The report, the third in a series on prescription drug prices, examined the retail prices of 115 specialty prescription drugs most widely used by older Americans. The analysis included 47 different drug manufacturers and covered 30 different therapeutic categories.
In addition, the report found that the retail prices associated with these products now outstrip what many families earn in a year. In 2013, the average annual retail cost of prescription drug therapy for one specialty drug was $53,384 per year. This average annual cost was greater than the median U.S. household income ($52,250). It was also more than twice the median income for Medicare beneficiaries ($23,500) and almost three-and-a-half times higher than the average Social Security retirement benefit ($15,526) over the same time period.

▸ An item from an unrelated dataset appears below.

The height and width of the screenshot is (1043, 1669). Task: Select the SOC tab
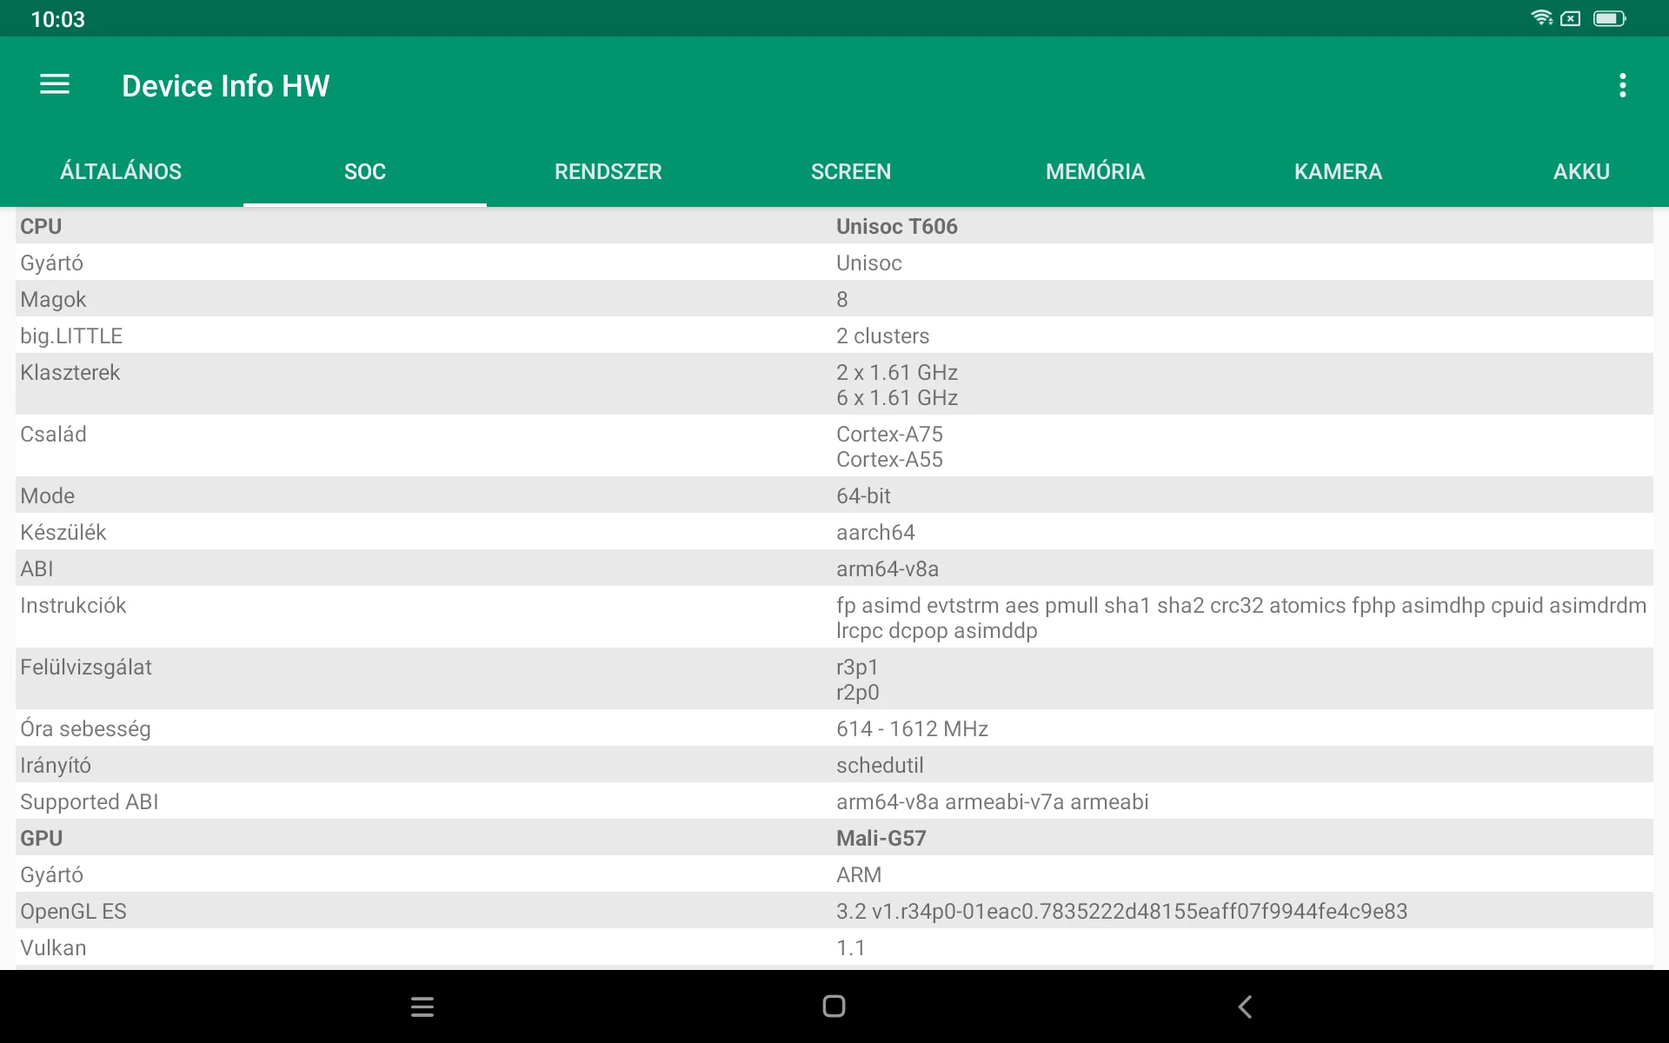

“In 2013, the average annual cost for specialty prescription drugs was 18 times higher than the cost of brand name prescription drugs and 189 times higher than the cost of generic prescription drugs,” says Leigh Purvis, MPA, PPI director of health services research and co-author of the report.
“The high costs associated with specialty prescription drugs have important financial implications for the entire healthcare system and can make it extremely difficult for patients to afford the treatment they need to stay healthy,” she says.
Based on the report, Purvis offers these takeaways:
#1. Specialty drug prices are increasing rapidly.
#2. Specialty drug prices are becoming cost-prohibitive for many consumers, including those with health coverage.
#3. Until recently, relatively few patients used specialty drugs. However, there are strong indications that a much larger share of the population will use such products in the future.
#4. Spending increases driven by high and growing drug prices will affect all Americans in some way.
“AARP strongly believes that any policy solution must balance the need for innovation with protecting the health and financial security of consumers and taxpayer-funded programs such as Medicare and Medicaid,” Purvis says. “As far as specifics, we are strongly advocating for increasing the availability of comparative effectiveness research [CER]. Right now we have no way of knowing whether a new product is actually better than others that are already on the market. We think that CER-which is already being utilized in other countries like Germany and the U.K.-will finally start to introduce some meaningful, and much-needed, competition into the pharmaceutical market.”
AARP’s Public Policy Institute has been tracking price changes for widely used prescription drugs for more than a decade. The “Rx Price Watch” reports focus on price changes for three market baskets-brand, generic, and specialty drugs. In addition, a combined market basket (i.e., brand, generic, and specialty) allows the Institute to analyze the price change trend across all types of prescription drugs in the U.S. market.